Goal of the exercise:
Please, in the data that follows, copy exactly the lines from the line with "Click the console window's app icon" through the last one, both included. Do not include pictures.

[Opening Record set section]

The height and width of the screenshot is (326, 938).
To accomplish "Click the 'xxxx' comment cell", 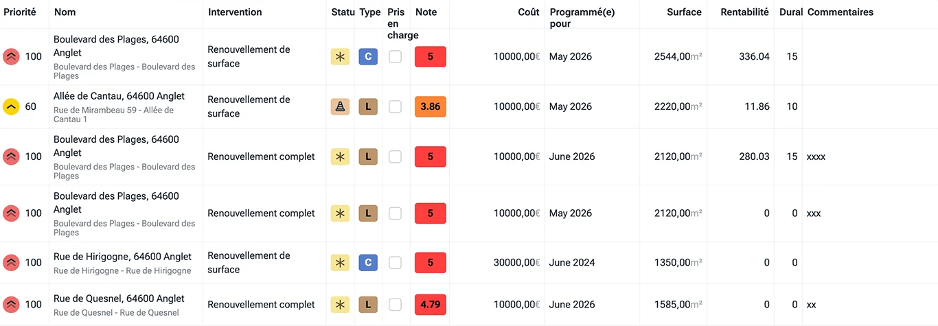I will pos(816,156).
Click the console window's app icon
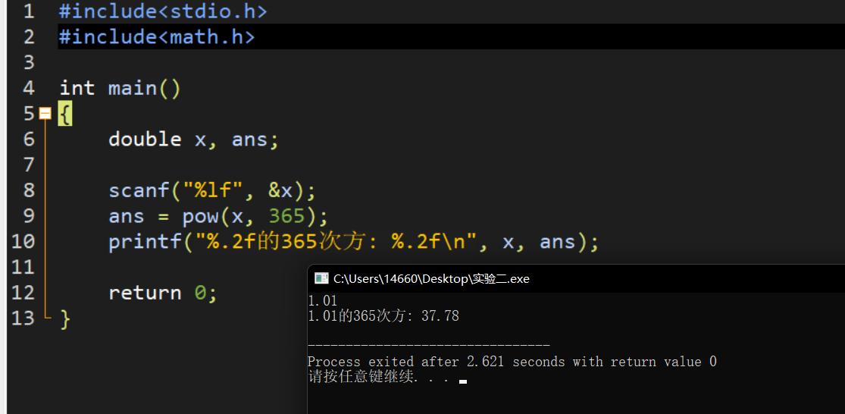 (321, 278)
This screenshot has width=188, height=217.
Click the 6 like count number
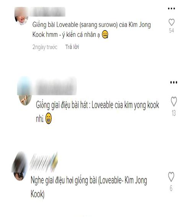coord(171,188)
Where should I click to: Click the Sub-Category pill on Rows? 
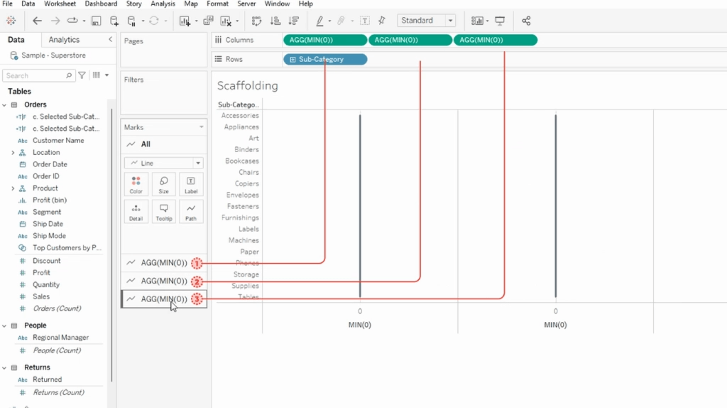coord(324,60)
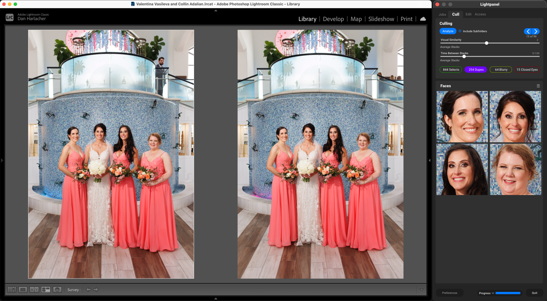Viewport: 547px width, 301px height.
Task: Open Compare view with the XY icon
Action: pos(34,290)
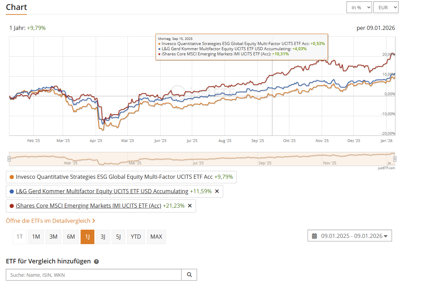Remove L&G Gerd Kommer ETF with X

[x=217, y=191]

[Closing Record set section]

Response to the exercise:
Click the console window's app icon
 (321, 278)
This screenshot has width=188, height=217.
Click the 6 like count number
coord(171,188)
Where should I click to: Click the Sub-Category pill on Rows? 
coord(324,60)
Viewport: 547px width, 301px height.
Task: Open Compare view with the XY icon
Action: pos(34,290)
Remove L&G Gerd Kommer ETF with X

[x=217, y=191]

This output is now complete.